__TEXT__:
·····

Finding the top K similar points on a 2D space, for a a large set of items, is a common problem in computer science.

The naive solution would implement a O(N^2) process, comparing each item with all of the others. A sample of this solution can be found on this blog post, written by someone at my company.

However, as we’re developers who’re always asking themselves how to do better, we can arrive to a more optimal solution. The algorithm I’m proposing here can find the 10 closest points for each, into an array of 500.000 items, in less than 3 minutes in a regular laptop with a SATA disk.

And it does so, using some common sense. The final algorithm can be found at the source panel, if you want to skip the whole explanation. The implementation is donde in Java, since it’s a language I feel comfortable with, but can be replicated with any other language.

·····

__REQUEST 1__: In the text on finding similar points, why does the naive solution take O(N^2) time?
__REQUEST 2__: According to the text on finding similar points, how long does the proposed algorithm take to find the 10 closest points for each item in an array of 500.000 items?

Word and item position data
·····

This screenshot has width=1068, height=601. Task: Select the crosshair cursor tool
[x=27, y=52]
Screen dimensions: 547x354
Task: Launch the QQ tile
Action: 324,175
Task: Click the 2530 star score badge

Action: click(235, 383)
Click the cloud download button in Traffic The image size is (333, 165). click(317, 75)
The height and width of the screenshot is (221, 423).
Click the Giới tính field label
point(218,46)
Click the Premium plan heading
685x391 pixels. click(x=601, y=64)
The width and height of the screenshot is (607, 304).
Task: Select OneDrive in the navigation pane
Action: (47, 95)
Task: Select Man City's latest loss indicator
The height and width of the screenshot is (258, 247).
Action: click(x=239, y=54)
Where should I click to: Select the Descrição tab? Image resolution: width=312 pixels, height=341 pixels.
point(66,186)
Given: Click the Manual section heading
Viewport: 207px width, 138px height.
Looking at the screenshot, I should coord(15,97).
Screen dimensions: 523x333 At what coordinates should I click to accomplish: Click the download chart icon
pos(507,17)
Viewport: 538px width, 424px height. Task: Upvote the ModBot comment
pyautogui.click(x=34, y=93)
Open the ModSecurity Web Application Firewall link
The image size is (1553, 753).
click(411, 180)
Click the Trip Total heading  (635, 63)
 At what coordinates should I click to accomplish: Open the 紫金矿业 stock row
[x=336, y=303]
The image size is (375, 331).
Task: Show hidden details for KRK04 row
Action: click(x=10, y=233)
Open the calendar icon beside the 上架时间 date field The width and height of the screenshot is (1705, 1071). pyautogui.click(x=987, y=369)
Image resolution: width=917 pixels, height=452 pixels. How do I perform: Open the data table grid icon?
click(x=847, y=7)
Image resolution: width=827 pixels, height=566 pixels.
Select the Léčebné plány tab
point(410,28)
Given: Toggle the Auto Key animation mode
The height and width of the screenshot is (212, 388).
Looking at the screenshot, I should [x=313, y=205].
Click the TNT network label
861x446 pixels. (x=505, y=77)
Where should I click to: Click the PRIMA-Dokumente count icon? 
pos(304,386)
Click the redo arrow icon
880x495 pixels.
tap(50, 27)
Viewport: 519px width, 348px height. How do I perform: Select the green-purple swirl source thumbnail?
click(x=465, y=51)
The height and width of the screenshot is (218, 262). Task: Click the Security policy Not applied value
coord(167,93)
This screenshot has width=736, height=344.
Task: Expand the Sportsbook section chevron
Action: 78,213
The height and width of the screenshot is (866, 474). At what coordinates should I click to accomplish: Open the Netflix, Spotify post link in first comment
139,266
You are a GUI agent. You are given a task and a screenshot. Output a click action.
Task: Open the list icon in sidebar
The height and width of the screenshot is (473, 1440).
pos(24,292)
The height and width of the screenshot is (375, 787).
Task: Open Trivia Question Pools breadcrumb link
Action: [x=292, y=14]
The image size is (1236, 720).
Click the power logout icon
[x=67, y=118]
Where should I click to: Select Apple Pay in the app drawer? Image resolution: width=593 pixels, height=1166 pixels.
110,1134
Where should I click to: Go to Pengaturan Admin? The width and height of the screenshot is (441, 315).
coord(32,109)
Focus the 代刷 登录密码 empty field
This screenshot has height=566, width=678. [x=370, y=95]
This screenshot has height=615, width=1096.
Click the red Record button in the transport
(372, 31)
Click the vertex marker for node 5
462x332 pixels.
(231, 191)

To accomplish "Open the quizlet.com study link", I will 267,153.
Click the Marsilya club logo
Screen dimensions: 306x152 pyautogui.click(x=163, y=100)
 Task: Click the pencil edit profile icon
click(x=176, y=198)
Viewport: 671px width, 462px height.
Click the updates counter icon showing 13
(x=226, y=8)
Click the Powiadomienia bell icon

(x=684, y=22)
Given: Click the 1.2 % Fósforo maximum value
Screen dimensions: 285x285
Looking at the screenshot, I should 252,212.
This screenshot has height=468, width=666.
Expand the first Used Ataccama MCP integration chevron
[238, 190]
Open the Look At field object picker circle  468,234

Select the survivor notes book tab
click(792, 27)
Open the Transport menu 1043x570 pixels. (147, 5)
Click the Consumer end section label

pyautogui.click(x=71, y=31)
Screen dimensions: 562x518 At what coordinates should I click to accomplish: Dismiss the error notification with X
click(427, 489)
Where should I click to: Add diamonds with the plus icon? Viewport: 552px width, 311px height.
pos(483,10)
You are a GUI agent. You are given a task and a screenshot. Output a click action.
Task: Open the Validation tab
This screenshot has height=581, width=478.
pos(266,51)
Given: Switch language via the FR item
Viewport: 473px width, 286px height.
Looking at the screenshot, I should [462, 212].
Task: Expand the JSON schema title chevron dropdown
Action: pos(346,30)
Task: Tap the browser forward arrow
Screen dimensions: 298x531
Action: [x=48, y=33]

·····

__TASK ANSWER 1__: The naive solution compares each item with all of the other items.

__TASK ANSWER 2__: It takes less than 3 minutes on a regular laptop with a SATA disk.